## Data supplied
════════════════════

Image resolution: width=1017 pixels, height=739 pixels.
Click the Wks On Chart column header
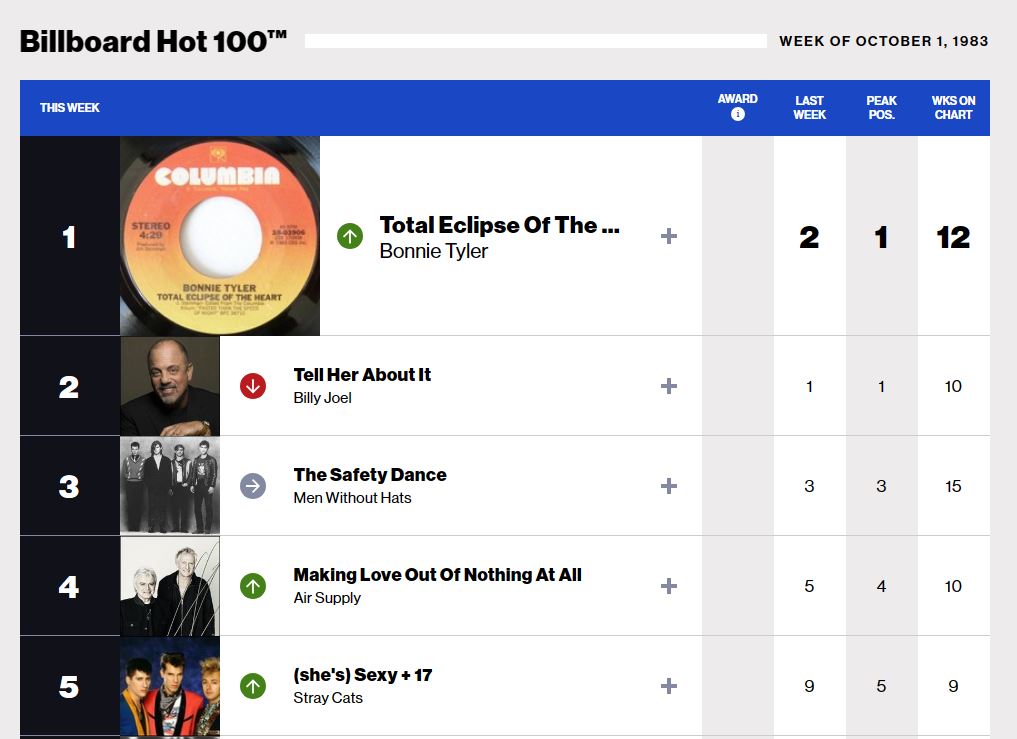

════════════════════

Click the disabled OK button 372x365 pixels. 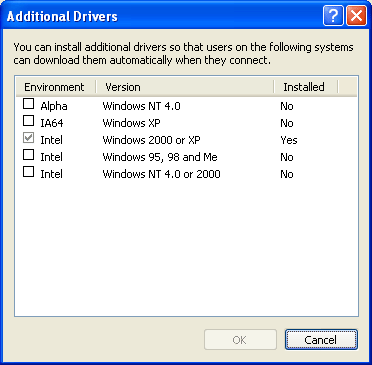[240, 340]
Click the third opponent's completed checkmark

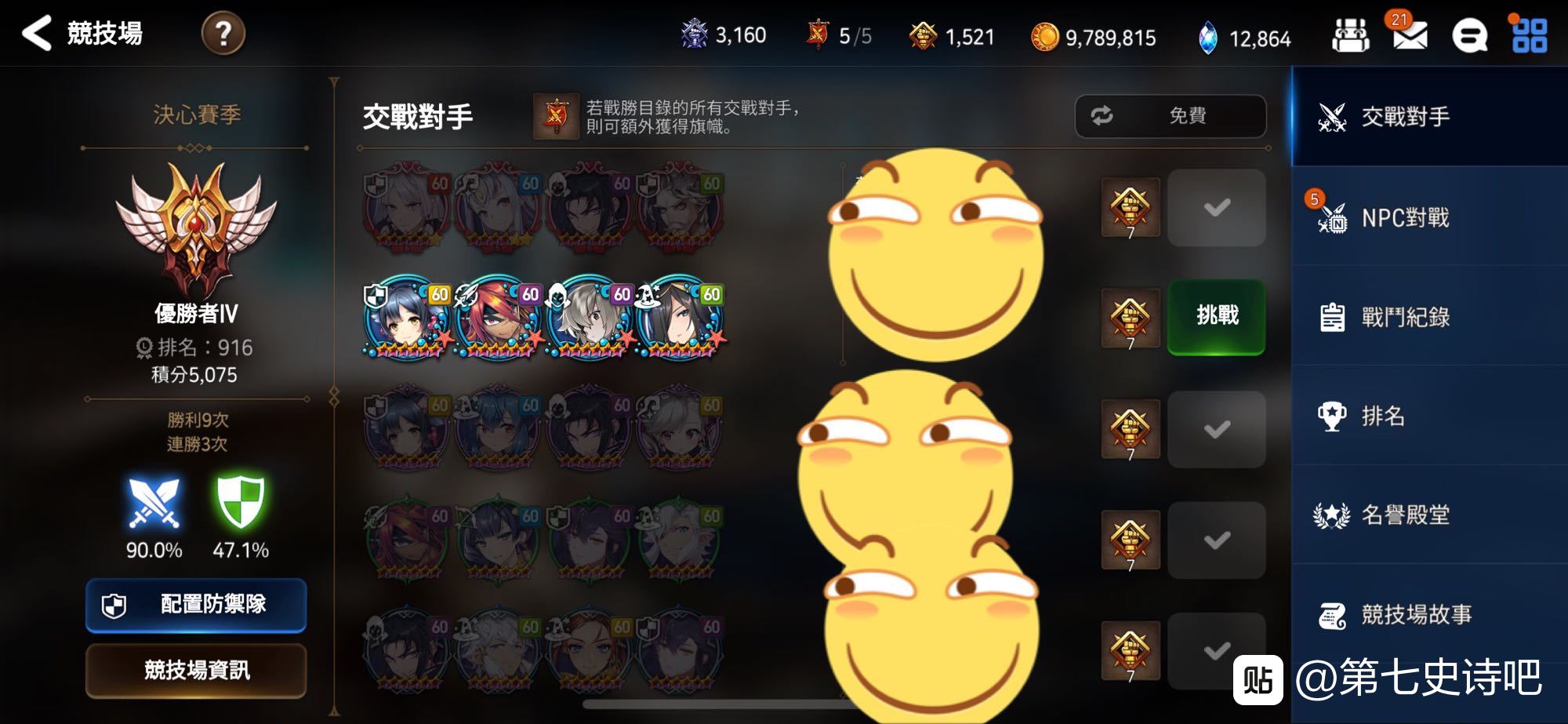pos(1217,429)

════════════════════

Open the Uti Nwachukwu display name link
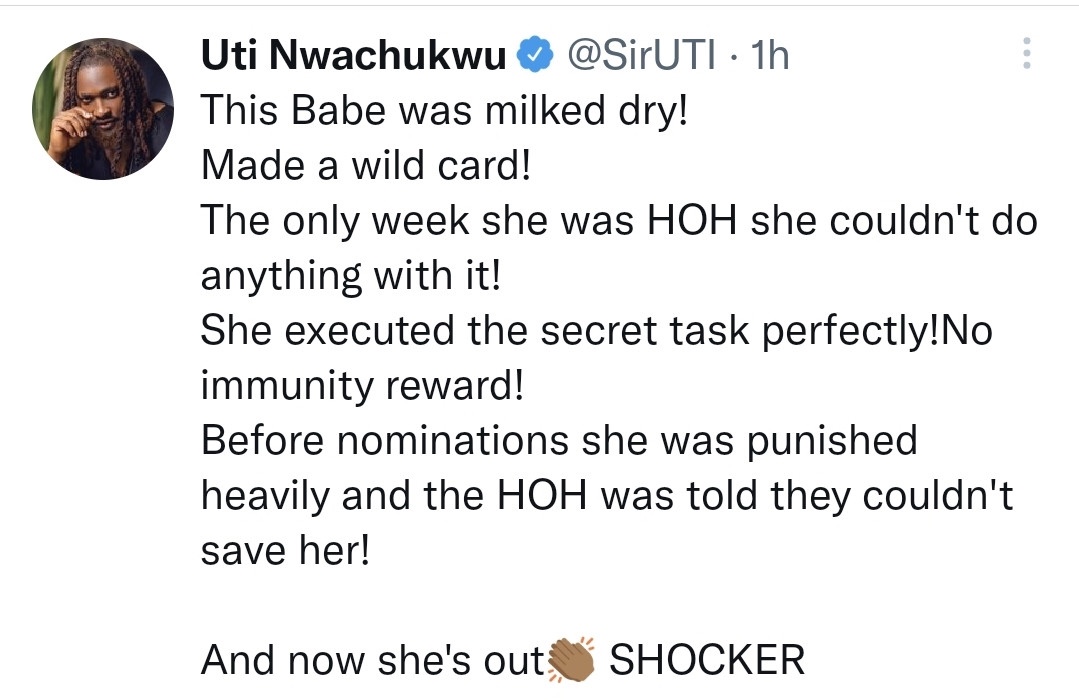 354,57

════════════════════

Above this task is a listing. Restate, word for word and with nothing added, the lines from the one with "Image resolution: width=1017" through the one with "Click the Wks On Chart column header".

## Solution to the problem
Image resolution: width=1017 pixels, height=739 pixels.
Click the Wks On Chart column header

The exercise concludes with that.